Non-Invasive Flowmeters Measure Natural Gas Flow and Composition Without Process Penetrations
By F. JOUBERT, Emerson, Lyon, France; and E. SCHWEDE, Emerson, Berlin, Germany
(P&GJ) — Looking back a decade or two, natural gas came from traditional fields with predictable composition and characteristics. As natural gas began to replace coal, demand increased, causing producers to develop new fields and drilling techniques, especially fracking, expanding the range of sources enormously, while also reducing composition consistency.
Today, with liquified natural gas (LNG), hydrogen (H2) blending, biomethane blending and other new sources, the range of supply is wider than ever. Consequently, the chemical composition of natural gas can vary widely, changing its characteristics for fuel use on a daily basis. Therefore, gas producers, pipeline companies and end users need to constantly monitor its composition to determine makeup, heat value and contaminants at multiple points in the supply chain to ensure they do not experience problems.

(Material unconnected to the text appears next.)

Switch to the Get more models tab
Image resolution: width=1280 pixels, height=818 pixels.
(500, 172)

Natural gas is nominally methane (CH4), which typically accounts for approximately 80% to 98% of its volume. The balance can be all sorts of products, including heavier hydrocarbons (up to C9+), non-combustible gases, low-heat-value combustible gases and contaminants. Regulatory agencies and pipeline companies globally define natural gas quality by limits on components other than CH4. While there is some variability, most regions include specification ranges for:
- Wobbe Index
- Higher hydrocarbon content, through C9
- BTU value (heat value or calorific value)
- Relative density
- Total sulfur content
- Hydrogen sulfide (H2S) content
- Water (H2O) content
- H2 content
- Carbon dioxide (CO2) content
- Oxygen (O2) content.
Analysis requirements. Required gas analysis depth and detail varies significantly depending on the application, but most variables ultimately reflect thermodynamic properties. Where a component-by-component percentage is necessary, such as a custody transfer point, a gas chromatograph (GC) will be in use. GCs can be slow, costly and maintenance intensive, but today’s models are much better than earlier units, although sampling systems remain particularly troublesome in many applications.
Where the Wobbe Index is critical, such as fueling a gas turbine, a specialized Wobbe meter is often used simply for that calculation. In other situations, a flow computer may calculate critical values based on a density constant, which cannot always respond properly to gas variability.

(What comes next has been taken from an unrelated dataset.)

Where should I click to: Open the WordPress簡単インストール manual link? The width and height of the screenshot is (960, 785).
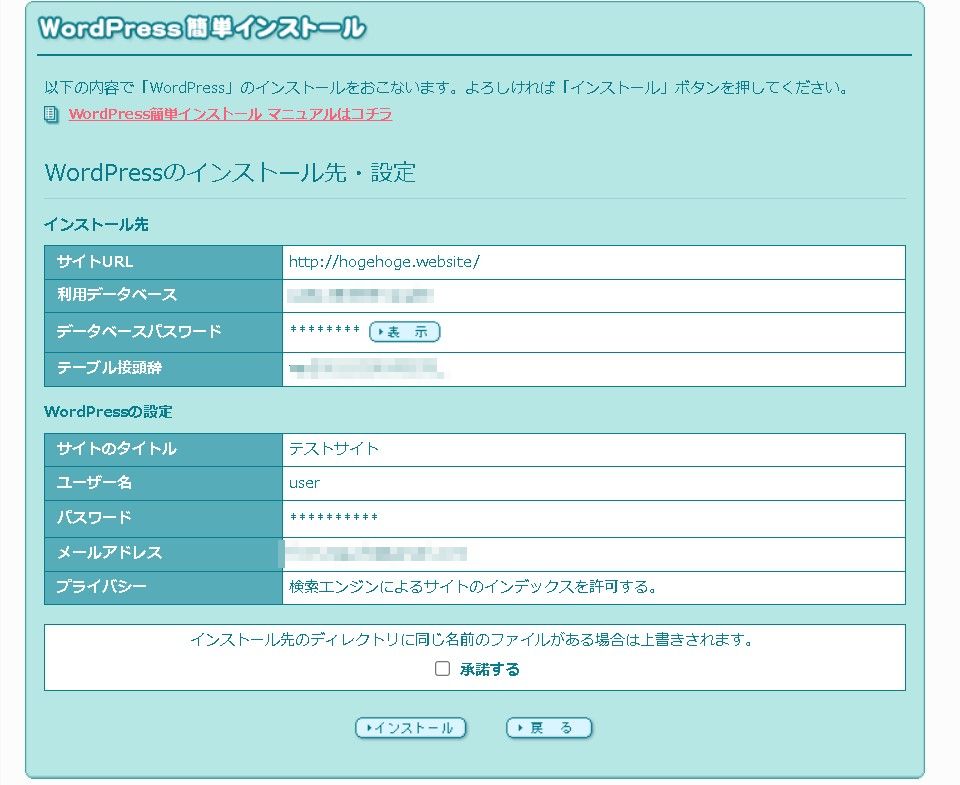tap(230, 114)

As a practical matter, the level of analytical detail must match the application. Custody transfer at a major pipeline hand-off point requires the highest accuracy and measurement of the most variables, but there are many situations where standard volume calculations are sufficient. In some instances, it is simply a matter of verifying that the supply meets the basic regulatory definition of commercial natural gas.

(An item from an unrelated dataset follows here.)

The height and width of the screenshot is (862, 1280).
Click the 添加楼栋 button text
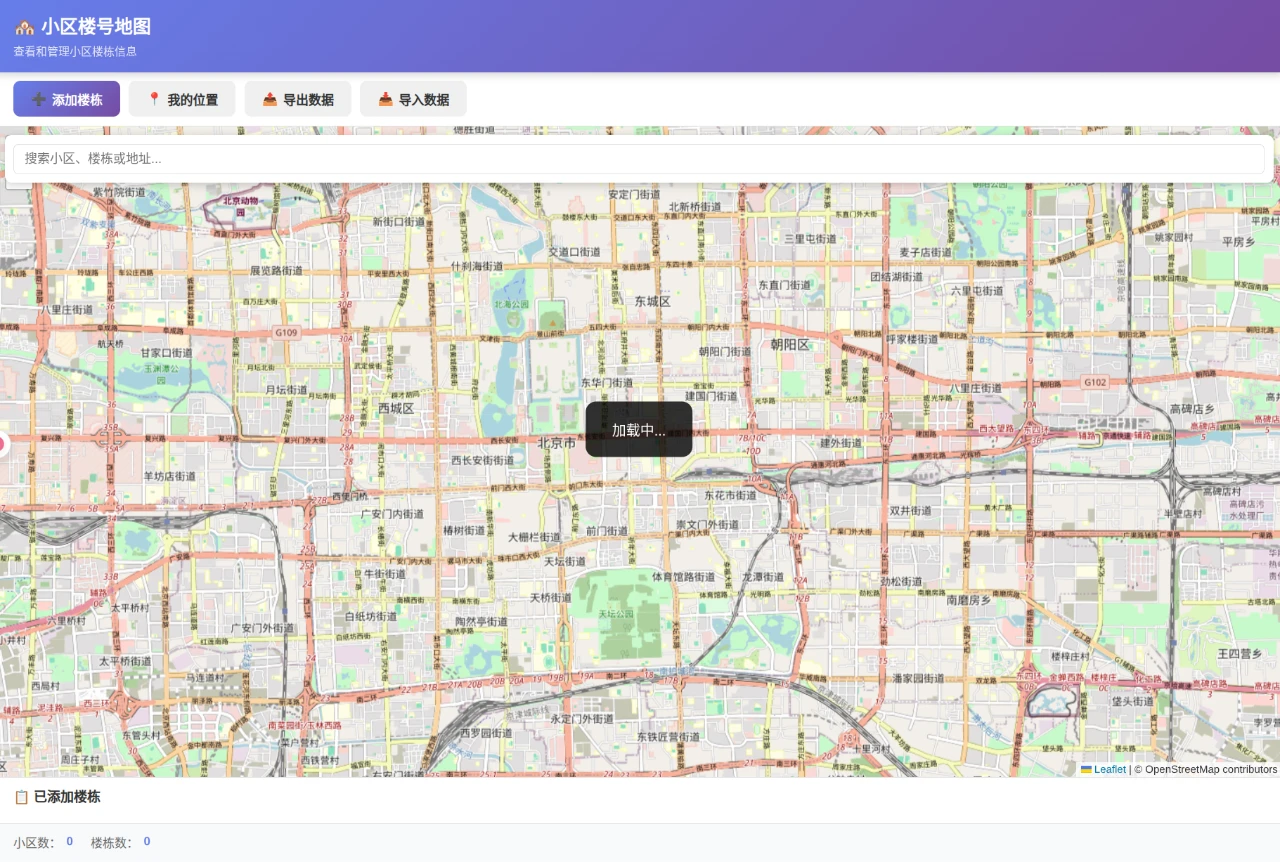click(77, 100)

The American Gas Association (AGA) provides a method for calculating thermodynamic properties of natural gas by measuring density and compressibility, as these are closely related to its composition. So, how does this work?
Natural gas does not behave as an “ideal gas” because it deviates from what should be ideal characteristics. Since this is well understood, the degree of deviation is expressed as a compressibility factor designated as Z. In this context, an ideal gas has a Z factor of 1. Natural gas, depending on conditions and its composition, can show a Z factor below or above 1, with the exact factor providing direct insight into its chemical makeup. This is not quite as detailed and accurate as readings from a GC, but it is much easier to measure, and it can be done in real time in conjunction with flow measurement.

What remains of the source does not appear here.